Vetoplayer Betriebsrat
Wie werden KI-Anwendungen am Arbeitsplatz aktuell gesetzlich geregelt und die Arbeitnehmer:innen vor missbräuchlicher Verwendung geschützt? In Österreich gibt es dazu keine eigene Regelung, sondern es wird auf bestehende Gesetze und Verordnungen zurückgegriffen. So gelten insbesondere die Mitbestimmungsrechte des Betriebsrats nach dem Arbeitsverfassungsgesetz (ArbVG), die Datenschutzrechte nach der Datenschutz-Grundverordnung (DSGVO) und des Datenschutzgesetzes (DSG) sowie die Persönlichkeitsrechte und Rechte zum Schutz der Arbeitnehmer:innen.
Dem Betriebsrat fällt bei der Einführung und Anwendung von KI-Systemen eine zentrale Rolle zu: Bei Systemen, die wegen ihrer Kontrolleignung die Menschenwürde berühren, hat der Betriebsrat ein Vetorecht. Zudem kann er mitbestimmen, wenn zum Beispiel Systeme zur Personalbeurteilung eingeführt werden. Ein Beispiel aus der Praxis zeigt, welche Probleme es bei einem Bewertungssystem geben kann. Kund:innenkontakte werden mittlerweile sehr regelmäßig erfasst und ausgewertet. Beinahe nach jedem Online-Einkauf werden Kund:innen aufgefordert, ein Feedback zu geben und ihren Einkauf zu bewerten. „Es gibt Fälle, in denen Vorgesetzte bei den Kund:innen intervenieren, wenn sie zu niedrig bewerten. Vorgesetzte erhalten bei einer zu niedrigen Bewertung automatisiert ein E-Mail und müssen sich um diesen ‚Fall‘ kümmern“, erzählt Eva Angerler aus der Abteilung Arbeit & Technik der Gewerkschaft GPA. Das kann sich in weiterer Folge negativ auf Arbeitnehmer:innen auswirken. Doch eine niedrige Bewertung muss nicht bedeuten, dass Kund:innen mit den Beschäftigten unzufrieden sind, sondern kann vielfältige Gründe haben, etwa dass das gekaufte Produkt nicht den Erwartungen entspricht. „Darauf haben aber Verkäufer:innen keinen Einfluss“, so Angerler.

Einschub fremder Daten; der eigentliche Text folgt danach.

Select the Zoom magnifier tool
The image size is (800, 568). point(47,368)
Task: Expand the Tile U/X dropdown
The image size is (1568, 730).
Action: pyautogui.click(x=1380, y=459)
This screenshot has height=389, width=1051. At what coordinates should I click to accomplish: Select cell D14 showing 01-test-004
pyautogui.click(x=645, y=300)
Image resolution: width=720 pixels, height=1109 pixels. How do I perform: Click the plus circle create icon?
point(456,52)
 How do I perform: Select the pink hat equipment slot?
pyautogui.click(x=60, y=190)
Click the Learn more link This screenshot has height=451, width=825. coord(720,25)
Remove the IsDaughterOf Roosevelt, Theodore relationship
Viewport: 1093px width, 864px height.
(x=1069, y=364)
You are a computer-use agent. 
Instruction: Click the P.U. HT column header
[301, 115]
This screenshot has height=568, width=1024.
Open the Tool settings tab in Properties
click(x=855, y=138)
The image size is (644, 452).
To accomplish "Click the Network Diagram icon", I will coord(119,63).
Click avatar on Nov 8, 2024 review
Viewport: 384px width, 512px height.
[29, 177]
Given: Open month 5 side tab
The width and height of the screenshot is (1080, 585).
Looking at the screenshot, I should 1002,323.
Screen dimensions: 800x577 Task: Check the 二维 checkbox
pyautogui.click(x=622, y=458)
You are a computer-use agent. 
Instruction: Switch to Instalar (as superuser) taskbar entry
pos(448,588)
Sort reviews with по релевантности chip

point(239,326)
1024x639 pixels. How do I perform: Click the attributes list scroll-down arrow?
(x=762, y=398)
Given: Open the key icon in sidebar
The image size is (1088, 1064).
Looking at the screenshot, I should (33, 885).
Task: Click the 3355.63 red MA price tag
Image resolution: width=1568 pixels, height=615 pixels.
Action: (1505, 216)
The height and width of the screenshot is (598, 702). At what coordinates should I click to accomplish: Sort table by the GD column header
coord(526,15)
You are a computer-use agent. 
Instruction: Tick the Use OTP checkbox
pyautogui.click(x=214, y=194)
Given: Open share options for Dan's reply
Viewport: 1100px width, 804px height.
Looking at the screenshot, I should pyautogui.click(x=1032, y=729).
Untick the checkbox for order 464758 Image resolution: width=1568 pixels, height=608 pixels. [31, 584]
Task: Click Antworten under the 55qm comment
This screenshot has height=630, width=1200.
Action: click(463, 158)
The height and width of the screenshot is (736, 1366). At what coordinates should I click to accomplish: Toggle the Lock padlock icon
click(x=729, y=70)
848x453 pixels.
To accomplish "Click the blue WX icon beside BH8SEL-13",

Künstliche Intelligenz ist überall. Sie bestimmt, ob wir einen Kreditrahmen bekommen und wie die Konditionen unserer Versicherungen lauten. Sie teilt uns damit in „gute“ oder „schlechte“ Kund:innen ein – ohne, dass wir es merken.https://t.co/TdNtbokVtE
— Arbeit&Wirtschaft Magazin (@AundWMagazin) July 14, 2023
Verständnis schaffen
Mehr Mitbestimmung und einen Bottom-up-Ansatz fordern Arbeitnehmer:innen-Vertretungen hinsichtlich KI in den Unternehmen. So könnten Anwendungen gemeinsam mit den Anwender:innen, also mit den Beschäftigten, entwickelt werden. „Mit einem Bottom-up-Ansatz ist eine sinnvolle Einführung und Umsetzung von KI am Arbeitsplatz möglich. Damit können sich Arbeitnehmer:innen in den Prozess einbringen und erleben, dass die KI sie unterstützen und die Arbeitsabläufe verbessern kann“, meint Angerler. Das hätte mehrere Vorteile: Arbeitnehmer:innen hätten ein besseres Verständnis für die Anwendungen und weniger Berührungsängste mit neuen Technologien. „KI muss so eingesetzt werden, dass sie den Menschen dient und sie aufwertet. Diesen Werteansatz verfolgen wir bei der Mitbestimmung“, so Angerler.
Was reguliert die KI-Verordnung?
1. Verboten werden Anwendungen, die ein unannehmbares Risiko darstellen, etwa die Klassifizierung von Personen anhand bestimmter Merkmale (Social Scoring).
2. Reguliert werden Anwendungen, die risikobehaftet sind, weil sie sich negativ auf die Sicherheit und Grundrechte auswirken können, wie z. B. Tools zum Scannen von Lebensläufen, um Bewerber:innen zu bewerten.
3. Erlaubt und unreguliert bleiben Anwendungen, die bisher nicht als risikoreich eingestuft wurden, wie z. B. Spamfilter.